But to take something I have recent experience with: to get a 5-month-old baby
to learn to balance his torso using his core muscles, spend time holding him
by the thighs and let him flop around (it doesn’t help to support the baby at
the top, since that is a passively stable configuration). After a couple weeks
he’ll be somewhat able to stabilize himself and compensate for small
perturbations, so start tilting him in various directions so that he’ll have
to learn to compensate for being more aggressively off-balance.

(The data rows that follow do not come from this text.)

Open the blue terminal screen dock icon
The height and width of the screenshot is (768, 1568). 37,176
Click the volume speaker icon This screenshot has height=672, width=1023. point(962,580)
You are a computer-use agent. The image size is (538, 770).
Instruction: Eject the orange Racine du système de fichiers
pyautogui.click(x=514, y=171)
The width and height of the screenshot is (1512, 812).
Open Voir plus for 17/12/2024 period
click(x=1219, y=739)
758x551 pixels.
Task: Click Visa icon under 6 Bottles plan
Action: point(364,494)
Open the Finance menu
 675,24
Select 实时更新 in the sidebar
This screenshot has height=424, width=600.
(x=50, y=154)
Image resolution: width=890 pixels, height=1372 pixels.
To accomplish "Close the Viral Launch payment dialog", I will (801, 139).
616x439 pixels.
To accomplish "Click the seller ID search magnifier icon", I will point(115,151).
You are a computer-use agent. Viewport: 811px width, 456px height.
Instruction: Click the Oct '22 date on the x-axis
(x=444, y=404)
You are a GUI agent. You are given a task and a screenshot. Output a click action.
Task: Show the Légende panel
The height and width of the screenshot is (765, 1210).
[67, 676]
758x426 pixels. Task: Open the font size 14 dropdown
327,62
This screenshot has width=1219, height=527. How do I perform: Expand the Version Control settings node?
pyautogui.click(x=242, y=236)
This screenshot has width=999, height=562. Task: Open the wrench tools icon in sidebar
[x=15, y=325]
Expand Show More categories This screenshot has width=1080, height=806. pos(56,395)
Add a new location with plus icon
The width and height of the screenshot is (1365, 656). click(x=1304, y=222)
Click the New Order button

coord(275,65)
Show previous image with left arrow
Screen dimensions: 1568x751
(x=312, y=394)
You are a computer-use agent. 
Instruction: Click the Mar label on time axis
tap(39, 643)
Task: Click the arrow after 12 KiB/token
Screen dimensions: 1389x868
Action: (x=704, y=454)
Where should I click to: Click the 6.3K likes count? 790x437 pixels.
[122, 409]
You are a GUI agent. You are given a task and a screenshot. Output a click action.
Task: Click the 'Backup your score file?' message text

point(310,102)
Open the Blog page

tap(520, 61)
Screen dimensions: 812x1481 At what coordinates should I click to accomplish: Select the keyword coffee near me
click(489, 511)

After a month of occasional practice (a few minutes at a time every once in a
while) the now-6-month-old baby will be stable enough to sit up on Dad’s
shoulders without falling off, if held by the legs. Then just walking around
with the baby on your shoulders will be great balance practice, and requires
no special effort at all (but occasionally rocking a bit will help him to keep
improving his strength and balance). By 8 months old the baby will be very
good at balancing sitting on shoulders.

[I mostly care about this because carrying a baby on my shoulders is much less
tiring than carrying the baby in my arms; whatever benefit the baby gets out
of it is somewhat incidental.]

This kind of process works pretty well for learning to cook a recipe, solder
electronics, play an instrument, touch type, or the like.

If you want to learn to solve math problems or write poetry (i.e. something
that is largely non-physical) then the context, actions, and feedback are
rather different. But still, you want to get your brain as much data coming in
as possible, strengthening connections between ideas and concepts,
experimenting and doing more of what works, ...

One of the big problems with formal schooling for many students is that
feedback comes much too slow to be usefully integrated. The expert advice from
teachers (results of graded papers) is not interactive, but is low-bandwidth
and very delayed. Regularly sitting down 1:1 with an expert is a much faster
way to improve.

------
einpoklum
The author writes:

> Unfortunately there seems to be a tendency to view open sourcing as a moral
> statement as well.

This is not unfortunate. The idea of hiding the source code of software from
people, or restricting the copying and adaptation ( _) of literary or
scientific works, had been, and should again be, an anathema. An artifact of
an effectively-misanthropic social order. Indeed, publishing open source, or
free, software, inherently helps de-legitimize such practices.

(_) with attribution of course.